Exercise instructions = Please return each entry that follows exactly as given, but without pictures.

[[ Supplied information open ]]

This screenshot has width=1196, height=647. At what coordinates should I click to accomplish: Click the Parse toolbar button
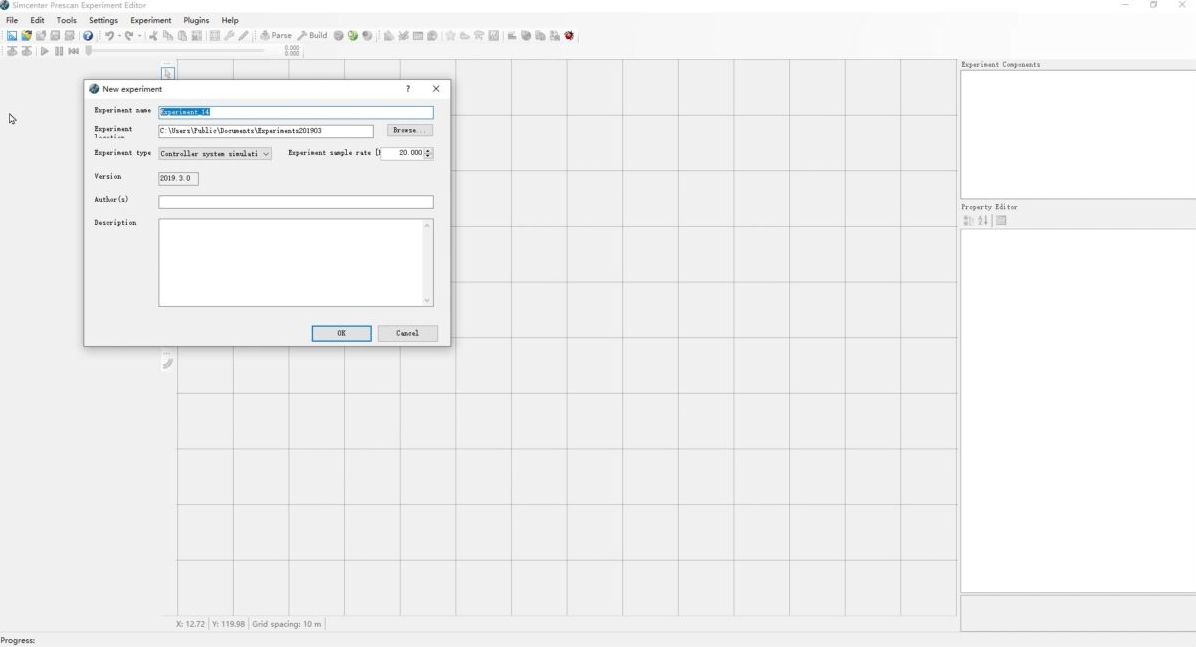276,36
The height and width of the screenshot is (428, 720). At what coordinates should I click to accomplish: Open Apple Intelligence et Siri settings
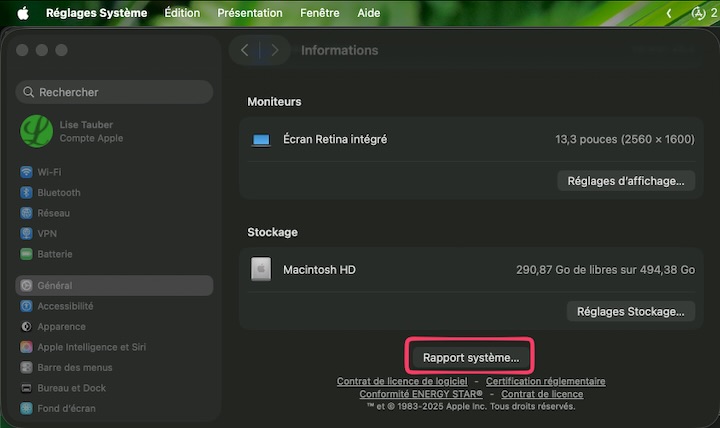[x=91, y=347]
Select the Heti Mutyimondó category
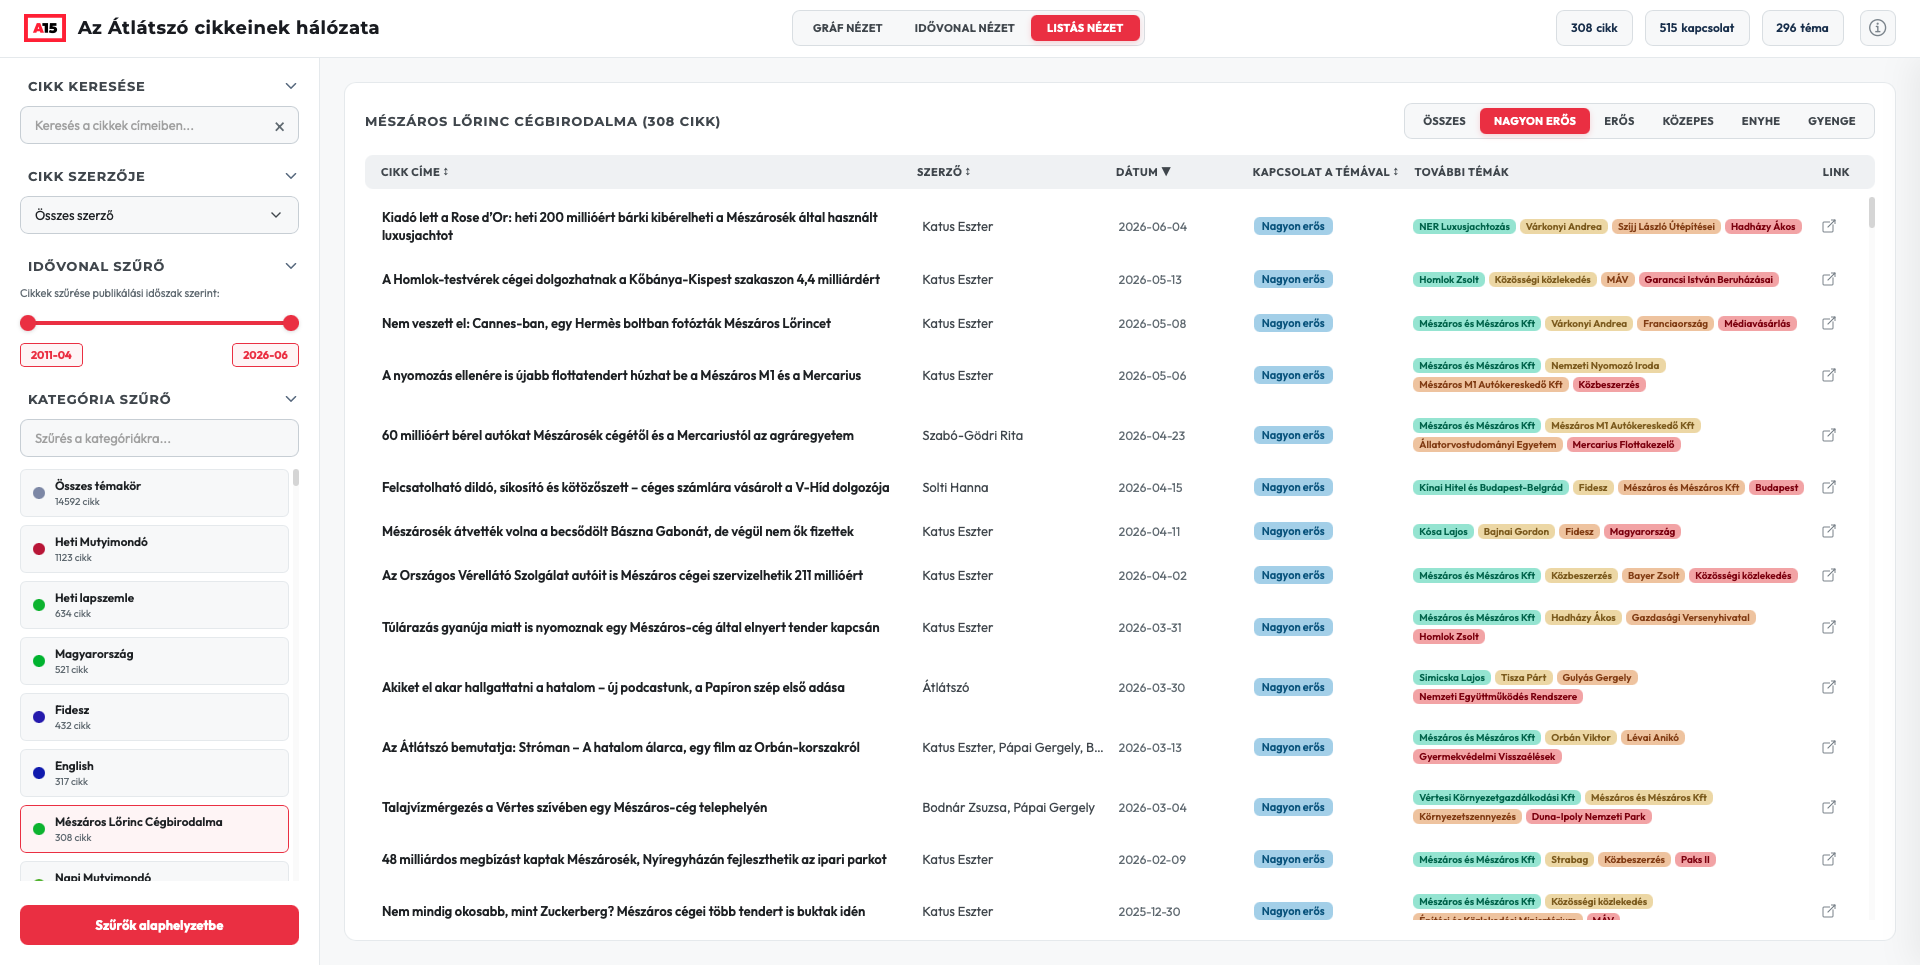The width and height of the screenshot is (1920, 965). pos(154,549)
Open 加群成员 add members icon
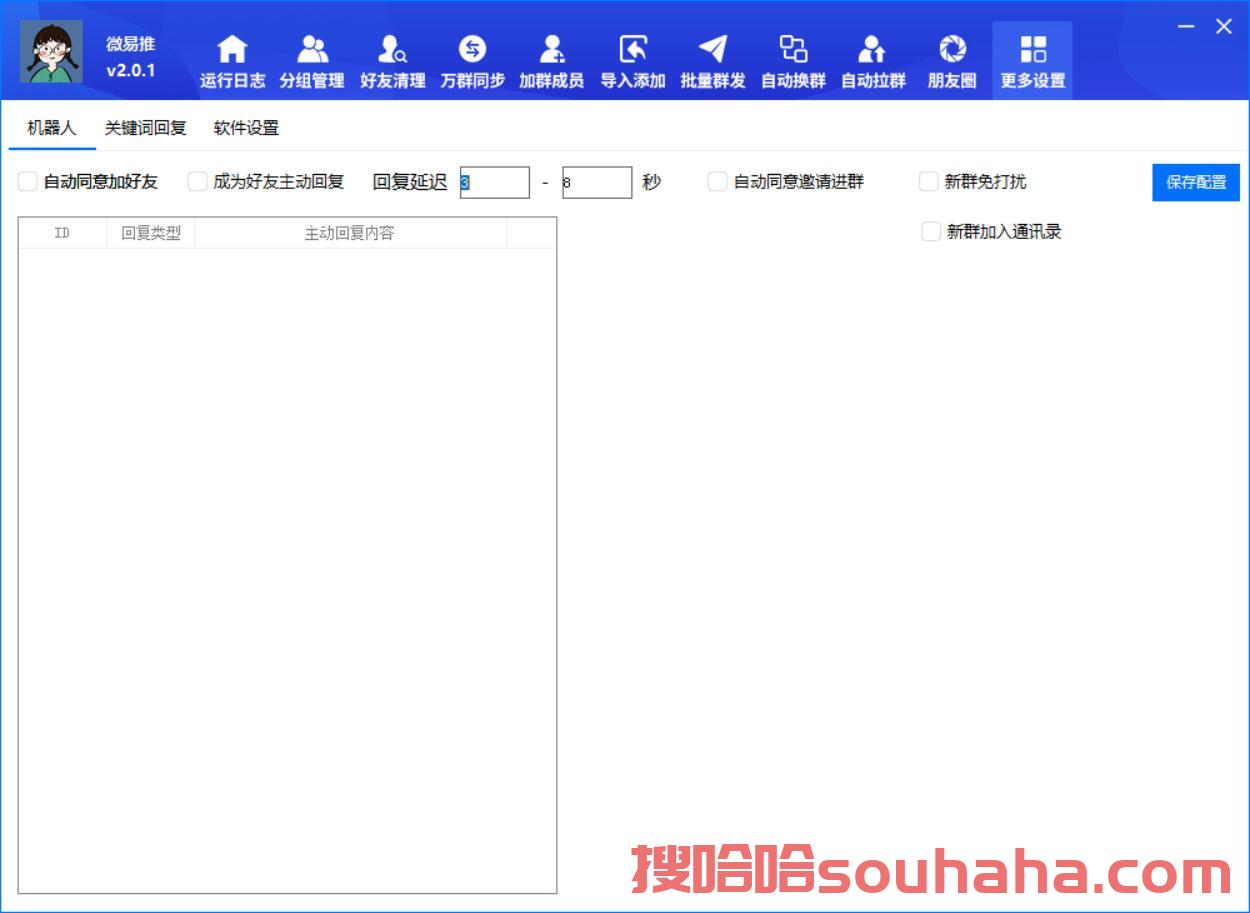 click(551, 50)
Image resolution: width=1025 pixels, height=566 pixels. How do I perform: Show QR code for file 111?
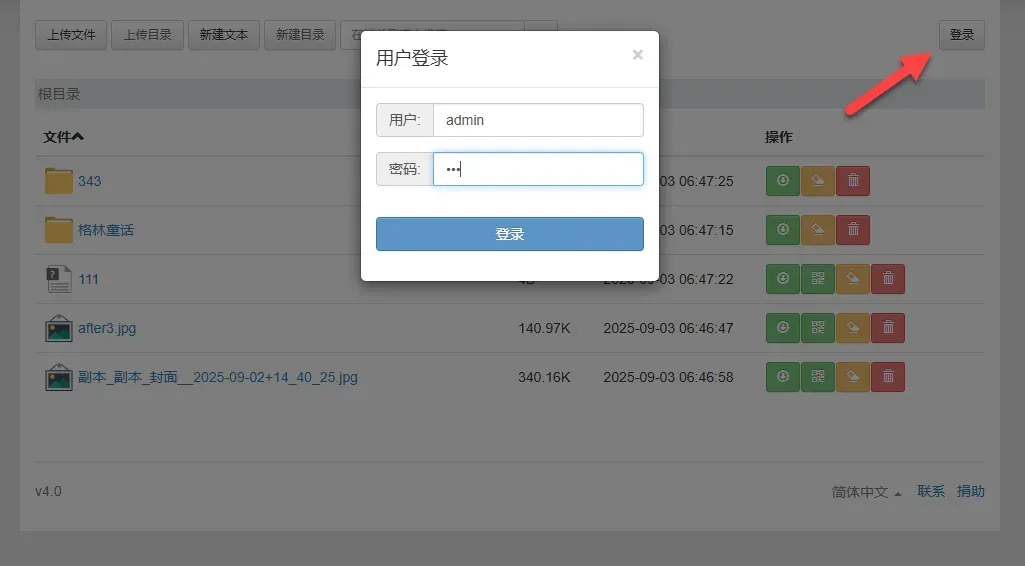tap(818, 279)
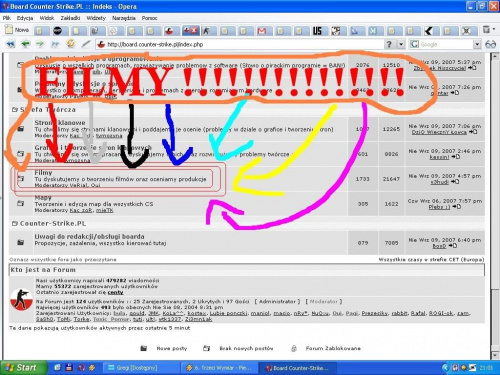This screenshot has height=375, width=500.
Task: Click the green back arrow button
Action: [25, 44]
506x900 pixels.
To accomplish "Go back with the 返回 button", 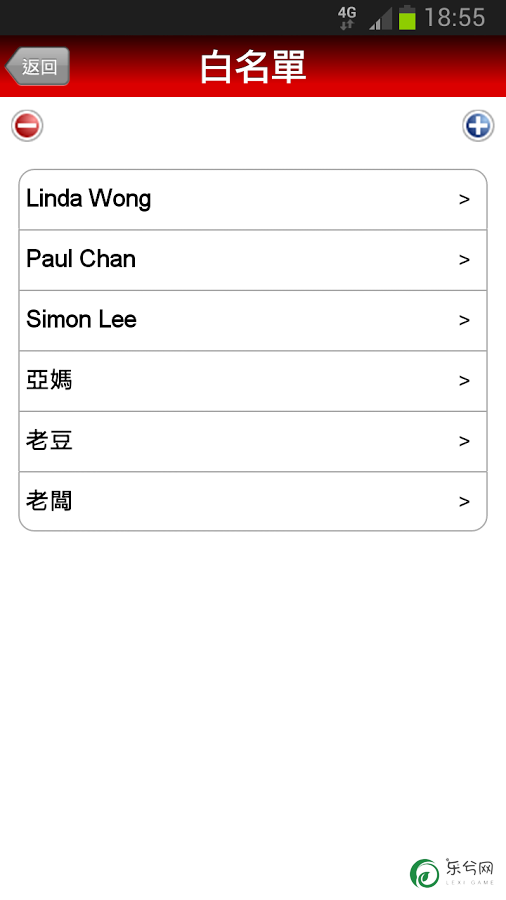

[[ Supplied information closed ]]

Written response =
This screenshot has width=1196, height=647. At what coordinates should I click to accomplish: Click the Parse toolbar button
276,36
The height and width of the screenshot is (428, 720). At what coordinates should I click to accomplish: Open Apple Intelligence et Siri settings
[x=91, y=347]
Select the Heti Mutyimondó category
The width and height of the screenshot is (1920, 965). pos(154,549)
Open 加群成员 add members icon
 click(551, 50)
Image resolution: width=1025 pixels, height=566 pixels. How do I perform: Show QR code for file 111?
tap(818, 279)
This screenshot has height=375, width=500.
Task: Click the green back arrow button
Action: [25, 44]
506x900 pixels.
To accomplish "Go back with the 返回 button", 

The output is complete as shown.